CDM 2015 Regulations - The Key Changes
On 6 April 2015, the Construction (Design and Management) Regulations 2015 (“CDM 2015”) will come into force replacing the existing Construction (Design and Management) Regulations 2007.
The CDM 2015 will introduce a number of significant changes, which will be of direct impact to those within the construction industry. The new regulations represent a significant shift from the previous regime.
The new regulations seek to implement a better management arrangement for health and safety on construction projects and the HSE have aimed to simplify the regulations so that they are easier to understand and therefore more accessible for SMEs who work on small to medium scale construction projects.
We have set out below the key provisions of the CDM 2015 and how they intend to be implemented. Bear in mind however, that the new regulations have just come out of the consultation period and may still be subject to minor change.
Replacement of the CDM Co-ordinator by the Principal Designer
Under the new regulations, the CDM co-ordinator will be replaced by a “principal designer” on any project involving or expected to involve more than one contractor, regardless of size. As the definition of “contractor” includes trade and subcontractors; any project with more than one trade on site will require a principal designer to be appointed. The definition of “designer” is wide enough to include a project manager. It is expected the architect or project manager on a project will perform the principal designer role.
The principal designer will plan, manage and monitor the pre-construction phase. The principal designer will also assist the client in the provision of pre-construction information and also be responsible for preparing and maintaining the health and safety file which it will pass to the principal contractor at the start of the construction phase.
Role of Principal Contractor and the Construction Phase Plan
The role of the principal contractor is largely unchanged from the previous regulations, but it is now only required where more than one contractor is involved on a project. However, the new regulations contain a requirement for a construction phase plan to be provided on every project before any works commence. Where a project involves more than one contractor the construction phase plan must be drawn up by the principal contractor, but if there is only one contractor, the contractor must carry out this role.
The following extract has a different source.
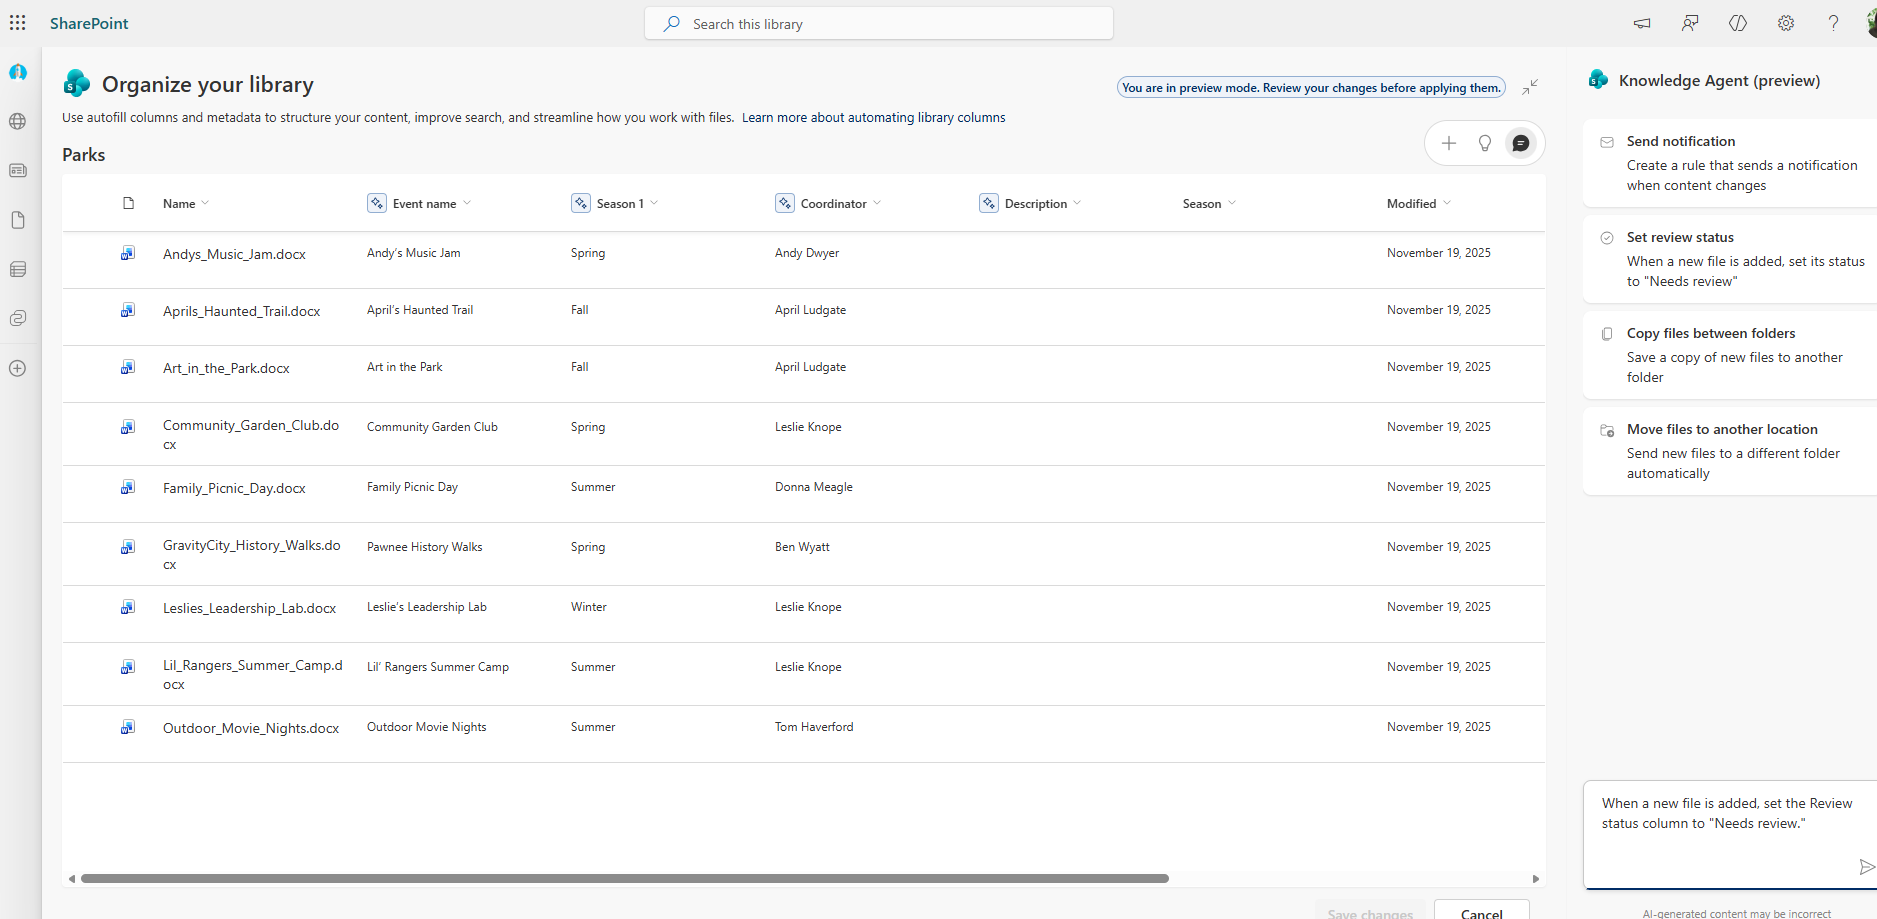Click the add column plus icon
1877x919 pixels.
[1450, 143]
CDM and “domestic projects”
The CDM 2015 will also apply to domestic clients i.e. any client for whom a project is being carried out not in the course of business. Consequently small domestic extension and refurbishment projects which were previously exempt will now need to ensure they adhere to CDM 2015.
Importantly, the role of the client on domestic projects will be fulfilled by the contractor (on a single contractor project), the principal contractor (on a multiple contractor project) or the principal designer (if the client has provided written consent). This will minimise the burden on domestic clients who cannot reasonably be expected to have the knowledge or experience to carry out their CDM responsibilities. However, small contractors who work on domestic projects will need to ensure they are familiar with the duties of the client if they are to perform this role.
Approved Code of Practice (ACoP) to be replaced with HSE and Construction Industry Training Board (CITB) Industry Guidance
The HSE consultation conducted prior to the introduction of CDM 2015 found that the ACoP was not accessible and too lengthy. Consequently, the ACoP which accompanied the CDM 2007 will be revoked with effect from 6 April 2015 and replaced with HSE Legal (L) Series Guidance.
Changes to notification requirements
The requirements for notification of projects to the HSE will also change. The new regulations specify that a project is now to be notified to the HSE if the construction work on site is scheduled to:
- exceed 30 construction working days, with 20 or more workers working simultaneously at any point during the project; or
- if the project exceeds 500 person days.
Client’s Duties / “Explicit competence” requirements will be removed
Under the new regulations the duties of the client have been increased. The client will now need to ensure the individuals or organisations appointed to fulfil the role of designer, contractor, principal contractor and principal designer are able to demonstrate the ability to deliver the project whilst meeting all health and safety controls.
Contractual changes and Transitional Arrangements
The new regulations apply from 6 April 2015 but there are transitional arrangements which apply where there are existing contracts in place. For projects which have started on site by 6 April there is no requirement to amend existing contracts to refer to CDM 2015 or to appoint a principal designer once the regulations have come into force. For contracts which have not yet been entered into by the relevant parties with work starting after 6 April 2015; the documents should be amended to refer to and comply with the requirements of CDM 2015.
However, for projects which have already started on site on 6 April, which are likely to continue beyond 6 October 2015, the contracts will need to be changed from 6 October and a principal designer appointed in order to comply with the new regulations.
The 2007 regulations were widely perceived as being too complex, bureaucratic and costly to administer. It is hoped that the new regulations will provide duty holders with a simplified regulatory package, improved worker protection and less red tape. Time will tell if these aims have been achieved.